Apply the fixes you put on the early pages to the entire book. Page by page, paragraph by paragraph, word by word. It’s a full novel edit but there’s light at the end of the tunnel. Send your queries now to the agents at the top end of that list you made.  

On average, people would send 27 queries in 9 batches over 1.5 years to get a request – if they ever get a request.  

I travelled this path until two years ago, when I discovered Twitter events. 

Or rather Chuck Bowie, a good friend of mine, exposed me to them. I didn’t have a Twitter account at the time. How could 140 characters even work in a contest? A quick visit to a pitch contest web site motivated me to give it an earnest go.  

The rules.
·        Post limit is once every four hours
·        Add genre tags, like #ya and #sf
·        Don’t favorite anyone’s tweet unless you’re an agent or publisher
·        If favorited, visit the agent or publisher’s twitter page for instructions
·        You must have a polished manuscript, not just a draft 

The contest is really an event where professionals cherry-pick their favorite plotlines. It works when an organizer prompts writers to tweet their synopsis in under 140 characters using a specific event’s hashtag on a specific day. Publishers and editors peruse that hashtag. The event and its rules are publicized online.  

If a professional ‘favorites’ your tweet, they like you! Check out that professional’s twitter page and follow the instructions on what to do if you’re tagged. You just skipped ahead in line to Stage 2 – sending pages.  

Freak out but don’t go too crazy. It’s still your responsibility to research that agent or publisher. Find online interviews and get a feel for their personality because you want a good working relationship with your future business partner. Keep in mind too that these events can be poached by anyone, even people pretending to be agents, so protect your work and do your homework. You’ve been warned. 

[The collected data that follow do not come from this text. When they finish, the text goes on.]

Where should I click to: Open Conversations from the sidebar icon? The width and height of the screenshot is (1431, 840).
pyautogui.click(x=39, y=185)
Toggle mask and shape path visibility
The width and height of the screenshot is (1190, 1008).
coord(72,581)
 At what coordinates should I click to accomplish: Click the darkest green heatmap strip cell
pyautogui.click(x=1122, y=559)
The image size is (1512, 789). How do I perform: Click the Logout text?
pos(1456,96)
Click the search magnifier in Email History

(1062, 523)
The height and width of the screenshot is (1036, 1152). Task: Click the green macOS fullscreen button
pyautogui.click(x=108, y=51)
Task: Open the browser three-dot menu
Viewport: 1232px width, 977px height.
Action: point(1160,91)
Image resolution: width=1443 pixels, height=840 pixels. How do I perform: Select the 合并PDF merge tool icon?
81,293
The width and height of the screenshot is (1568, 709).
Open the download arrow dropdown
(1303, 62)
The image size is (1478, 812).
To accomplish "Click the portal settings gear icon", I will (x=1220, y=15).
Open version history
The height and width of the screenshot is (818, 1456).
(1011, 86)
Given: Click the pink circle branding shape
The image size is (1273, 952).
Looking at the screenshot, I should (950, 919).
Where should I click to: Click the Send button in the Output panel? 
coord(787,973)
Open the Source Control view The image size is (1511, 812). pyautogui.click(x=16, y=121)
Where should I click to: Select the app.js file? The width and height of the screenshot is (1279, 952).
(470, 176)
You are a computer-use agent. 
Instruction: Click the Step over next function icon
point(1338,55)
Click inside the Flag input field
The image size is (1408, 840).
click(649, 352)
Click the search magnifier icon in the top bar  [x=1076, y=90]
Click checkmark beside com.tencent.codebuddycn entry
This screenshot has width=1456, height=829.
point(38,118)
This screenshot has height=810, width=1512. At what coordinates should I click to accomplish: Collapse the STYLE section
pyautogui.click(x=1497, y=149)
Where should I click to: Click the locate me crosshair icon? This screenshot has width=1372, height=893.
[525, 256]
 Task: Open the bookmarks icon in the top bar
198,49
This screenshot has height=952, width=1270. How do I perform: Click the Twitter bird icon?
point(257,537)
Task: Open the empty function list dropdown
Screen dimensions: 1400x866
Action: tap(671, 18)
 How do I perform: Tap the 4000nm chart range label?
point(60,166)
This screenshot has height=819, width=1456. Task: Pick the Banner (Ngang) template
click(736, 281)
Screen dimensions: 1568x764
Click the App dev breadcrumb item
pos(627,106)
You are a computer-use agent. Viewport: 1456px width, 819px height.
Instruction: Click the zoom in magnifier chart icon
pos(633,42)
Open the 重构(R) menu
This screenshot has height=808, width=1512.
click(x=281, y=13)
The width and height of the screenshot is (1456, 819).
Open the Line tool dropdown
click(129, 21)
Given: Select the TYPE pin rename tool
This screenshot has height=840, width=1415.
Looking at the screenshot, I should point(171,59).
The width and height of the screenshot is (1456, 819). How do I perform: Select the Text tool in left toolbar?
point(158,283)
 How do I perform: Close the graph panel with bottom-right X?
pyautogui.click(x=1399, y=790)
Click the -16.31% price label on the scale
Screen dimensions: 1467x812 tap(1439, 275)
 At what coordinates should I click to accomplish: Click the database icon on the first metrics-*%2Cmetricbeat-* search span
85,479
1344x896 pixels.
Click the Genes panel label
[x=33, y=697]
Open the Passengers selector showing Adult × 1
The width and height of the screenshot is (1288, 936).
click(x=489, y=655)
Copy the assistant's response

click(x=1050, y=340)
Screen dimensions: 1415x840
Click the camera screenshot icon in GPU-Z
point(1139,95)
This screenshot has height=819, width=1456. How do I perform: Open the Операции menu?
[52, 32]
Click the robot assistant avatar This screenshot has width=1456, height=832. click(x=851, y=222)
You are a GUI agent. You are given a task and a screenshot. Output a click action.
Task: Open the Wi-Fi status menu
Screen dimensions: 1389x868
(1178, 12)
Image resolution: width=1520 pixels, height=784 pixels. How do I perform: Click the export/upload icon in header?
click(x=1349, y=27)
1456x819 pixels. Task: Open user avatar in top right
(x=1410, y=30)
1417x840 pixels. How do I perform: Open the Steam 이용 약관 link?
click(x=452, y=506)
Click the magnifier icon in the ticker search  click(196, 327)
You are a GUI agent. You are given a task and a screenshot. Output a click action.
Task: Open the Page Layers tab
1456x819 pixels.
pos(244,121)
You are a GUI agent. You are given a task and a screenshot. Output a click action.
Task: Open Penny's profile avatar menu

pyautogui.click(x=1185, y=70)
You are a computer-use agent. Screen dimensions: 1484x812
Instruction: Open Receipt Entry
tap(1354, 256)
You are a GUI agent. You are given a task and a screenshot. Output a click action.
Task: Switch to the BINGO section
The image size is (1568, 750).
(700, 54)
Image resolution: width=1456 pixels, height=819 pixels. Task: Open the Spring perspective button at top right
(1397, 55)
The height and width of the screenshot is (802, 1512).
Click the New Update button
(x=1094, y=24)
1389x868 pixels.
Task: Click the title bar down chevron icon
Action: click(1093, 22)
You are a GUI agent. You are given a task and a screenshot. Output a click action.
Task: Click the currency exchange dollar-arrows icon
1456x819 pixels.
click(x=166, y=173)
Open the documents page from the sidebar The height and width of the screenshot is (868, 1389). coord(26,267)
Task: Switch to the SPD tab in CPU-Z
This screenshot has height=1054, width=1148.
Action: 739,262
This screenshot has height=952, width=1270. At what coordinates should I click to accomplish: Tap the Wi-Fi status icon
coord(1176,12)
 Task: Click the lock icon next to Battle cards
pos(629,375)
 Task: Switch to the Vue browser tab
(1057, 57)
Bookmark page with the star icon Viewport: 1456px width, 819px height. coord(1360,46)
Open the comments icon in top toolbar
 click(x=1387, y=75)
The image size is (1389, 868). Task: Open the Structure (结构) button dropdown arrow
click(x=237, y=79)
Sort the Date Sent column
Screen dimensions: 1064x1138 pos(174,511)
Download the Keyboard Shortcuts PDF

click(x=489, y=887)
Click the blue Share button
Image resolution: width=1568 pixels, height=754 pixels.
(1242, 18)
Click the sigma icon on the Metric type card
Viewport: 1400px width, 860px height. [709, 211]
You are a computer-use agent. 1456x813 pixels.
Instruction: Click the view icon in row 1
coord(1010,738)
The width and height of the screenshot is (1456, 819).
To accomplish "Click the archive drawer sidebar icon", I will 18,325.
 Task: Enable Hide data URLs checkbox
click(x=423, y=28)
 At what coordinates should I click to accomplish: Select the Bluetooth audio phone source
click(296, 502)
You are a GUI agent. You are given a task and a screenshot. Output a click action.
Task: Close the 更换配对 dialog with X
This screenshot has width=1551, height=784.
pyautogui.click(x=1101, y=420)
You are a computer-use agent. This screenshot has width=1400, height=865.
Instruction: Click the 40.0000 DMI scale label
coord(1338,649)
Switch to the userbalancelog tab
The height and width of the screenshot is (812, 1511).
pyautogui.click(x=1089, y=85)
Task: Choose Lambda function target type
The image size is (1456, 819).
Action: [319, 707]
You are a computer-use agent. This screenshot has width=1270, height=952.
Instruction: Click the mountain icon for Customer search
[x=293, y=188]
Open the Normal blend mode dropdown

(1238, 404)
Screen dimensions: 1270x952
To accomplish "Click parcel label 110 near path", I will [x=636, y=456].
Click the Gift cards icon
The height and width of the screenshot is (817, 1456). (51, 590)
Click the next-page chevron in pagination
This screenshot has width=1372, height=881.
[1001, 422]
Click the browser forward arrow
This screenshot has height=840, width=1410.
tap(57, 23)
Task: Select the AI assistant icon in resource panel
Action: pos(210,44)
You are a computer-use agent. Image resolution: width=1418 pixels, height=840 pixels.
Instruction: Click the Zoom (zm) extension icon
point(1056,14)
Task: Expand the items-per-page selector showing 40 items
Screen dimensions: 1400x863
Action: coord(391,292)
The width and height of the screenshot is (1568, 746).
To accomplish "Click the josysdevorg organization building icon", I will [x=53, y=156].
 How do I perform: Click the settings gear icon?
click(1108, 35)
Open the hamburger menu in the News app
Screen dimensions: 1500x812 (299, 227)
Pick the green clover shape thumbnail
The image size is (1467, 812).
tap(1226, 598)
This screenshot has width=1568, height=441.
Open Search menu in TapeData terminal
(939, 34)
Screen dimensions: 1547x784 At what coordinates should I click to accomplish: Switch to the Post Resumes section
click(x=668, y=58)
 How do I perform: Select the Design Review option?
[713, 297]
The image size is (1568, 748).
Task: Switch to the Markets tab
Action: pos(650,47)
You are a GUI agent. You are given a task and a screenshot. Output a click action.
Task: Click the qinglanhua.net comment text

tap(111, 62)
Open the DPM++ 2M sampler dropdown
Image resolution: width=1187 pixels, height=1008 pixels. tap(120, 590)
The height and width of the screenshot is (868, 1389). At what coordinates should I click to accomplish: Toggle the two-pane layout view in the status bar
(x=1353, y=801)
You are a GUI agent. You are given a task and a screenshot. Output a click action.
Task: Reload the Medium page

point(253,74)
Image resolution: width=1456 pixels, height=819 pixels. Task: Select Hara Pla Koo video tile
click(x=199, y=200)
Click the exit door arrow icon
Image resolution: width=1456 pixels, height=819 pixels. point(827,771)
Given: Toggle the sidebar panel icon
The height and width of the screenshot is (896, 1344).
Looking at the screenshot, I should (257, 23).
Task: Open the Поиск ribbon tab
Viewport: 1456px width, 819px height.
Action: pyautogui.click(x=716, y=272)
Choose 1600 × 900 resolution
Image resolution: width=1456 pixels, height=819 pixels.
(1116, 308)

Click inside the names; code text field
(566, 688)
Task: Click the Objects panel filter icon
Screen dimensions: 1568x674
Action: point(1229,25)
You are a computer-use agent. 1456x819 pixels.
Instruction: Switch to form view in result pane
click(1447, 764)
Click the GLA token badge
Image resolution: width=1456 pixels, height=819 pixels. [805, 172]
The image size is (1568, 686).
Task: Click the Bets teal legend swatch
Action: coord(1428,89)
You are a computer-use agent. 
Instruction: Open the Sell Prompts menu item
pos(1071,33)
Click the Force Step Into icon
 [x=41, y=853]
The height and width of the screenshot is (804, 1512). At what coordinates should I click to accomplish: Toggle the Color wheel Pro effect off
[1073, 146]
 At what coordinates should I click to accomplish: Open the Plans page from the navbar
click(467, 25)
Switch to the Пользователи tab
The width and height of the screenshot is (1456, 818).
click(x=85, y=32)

That first contest I entered had 35,000 tweets in one day. Mine might not have even been seen, let alone considered and immediately rejected. In March, 2016, I entered my third contest, a year-and-a-half after the first one and close to the end of my fourth round of editing, I caught a favorite. Many other writers’ tweets went by that day. Some made me laugh out loud, others brought me to near tears. My own tweet had been retweeted by others in an expression of admiration. This is the tweet my publisher favorited “The Demon Greed brought his fury. The psychics brought hope. Roan brought his sister's memory and his last thread of sanity #ya #p 

A publisher liked my tweet! I’d have preferred an agent, true, but beggars can’t be choosers. The publisher direct messaged me on Twitter then on Facebook. We chatted for nearly an hour because we were both having fun, the connection took me off guard. Publishers are friendly? Whaaat? By the end of our light-hearted conversation she requested my MS. Another person at the publisher’s house vetted it and some weeks later a contract was offered. I’m still amazed at the whole surreal experience. 

It’s my sincerest hope that this post resonates with you and helps in some way. Please leave questions and comments to your heart’s content and remember to thank Allan because if not for his kindness, this post wouldn’t be here.

Thank you Ethan for this very informative blog and for being a guest this week.

Don't forget to check out Ethan's website.
And let us know what you think in the comment section below.

Thank you for visiting the Scribbler.


  1. Great start to your writing career, Ethan. Thank you Allan for hosting another interesting blog from a non-traditional New Brunswick writer. The steps you outline, Ethan, will be a guide to many.


  2. Thank you Rogelio. I learn a lot too when I write things like this.